The best place I found for information was, as you would expect, the technet site for SharePoint 2010. From there you can find a whole raft of information on best practices, suggested approaches, things to consider and it really helped me formulate my approach but also justify it to the stakeholders involved in the project.
After reviewing the clients current setup one of the first things I noticed was they hadn’t installed service pack 1 or 2 so I knew this was the first thing I had to address.
From experience I know it is never advisable to install services packs directly onto live servers and this presented the first issue as there was no representative development environment which I could use to test the updates. After discussing this with some of our infrastructure team we decided to take a copy of the existing servers and place them into a virtual environment. This would then be placed in a private network thus giving me a duplicate environment that was isolated from the network.

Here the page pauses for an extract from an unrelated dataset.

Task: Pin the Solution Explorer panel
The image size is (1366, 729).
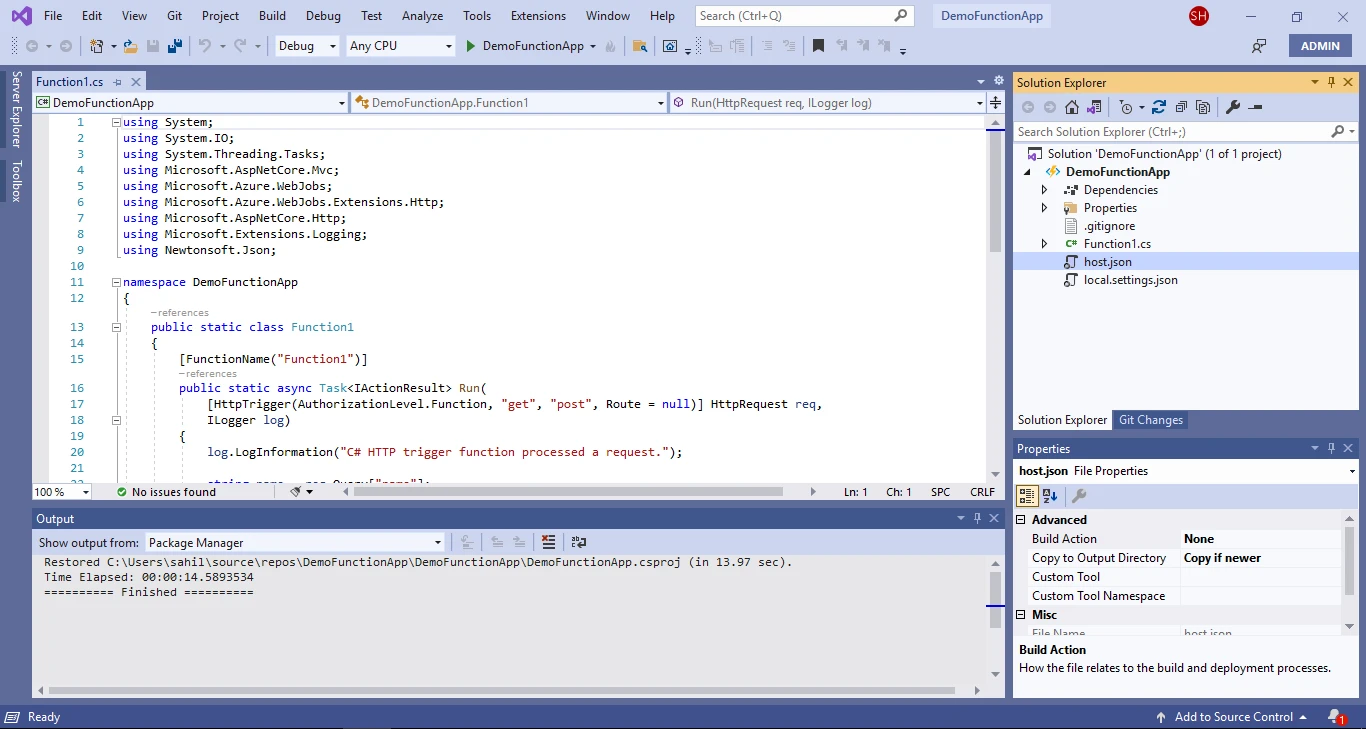Action: pyautogui.click(x=1329, y=82)
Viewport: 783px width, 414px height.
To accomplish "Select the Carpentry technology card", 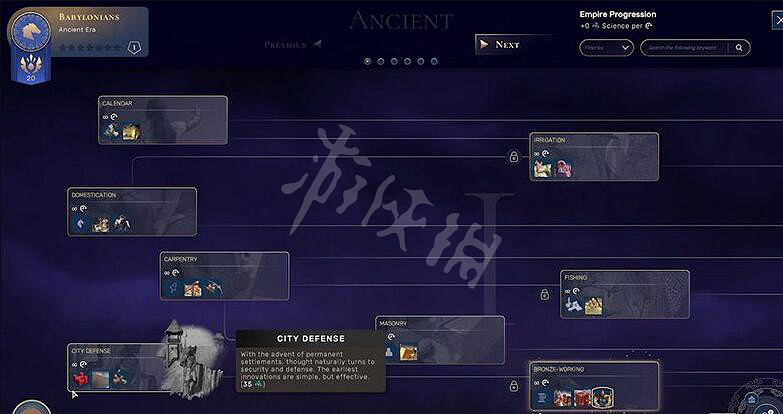I will (225, 276).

Once I had tested the virtualised environment was up and running I then took a snapshot of the servers so I could return to the pre-service pack state at a later date. I then proceed to install both service pack 1 and 2. To help with this I found some very useful articles by Shane Young on How to install WSS and MOSS SP1 and Install Guide: SP2 for SharePoint (WSS v3 and MOSS 2007). All this was done with a recent copy of the content database in order to establish if the updates would cause any issues.
On a date agreed with the client the virtual servers were rolled back to the pre-service pack state. I then marked the live content database as read only so the client could still access the system but couldn’t update the content while the service pack updates were installed on the virtual environment. Just to ensure users could access the system but not update it I performed a series of tests trying to add items to lists and document libraries. Once I was happy with this I then backed up the SharePoint content database and copied it across to the virtual database server and restored it. At this point I encountered a variety of issues from the time it took to back up the database to the the time it took to transfer across the network. The biggest issue for me was being able to get the database back up file into the virtualised database server. As I mentioned we had set up the virtual environment in a private network which meant we couldn’t easily copy/move files onto the virtual servers. In the end the only solution was to have another server in the main network copy the database file to this then join the server to the private network.
After the service packs were installed and the site had been tested by both myself and the client the old servers were switched off and the new virtual ones added to the network.
This may seem like a lot of work but it gave me the ability to test without affecting the live system and provided some reassurance to the client as they were able to test the system before it went live.
One of the biggest lessons I learned from this was to allow time in the project plan for copying of the data from one environment to another. In this project the client’s intranet was just over 50GB and what I forgot to factor was the time it would take to back this up and copy it from the old servers to the new ones.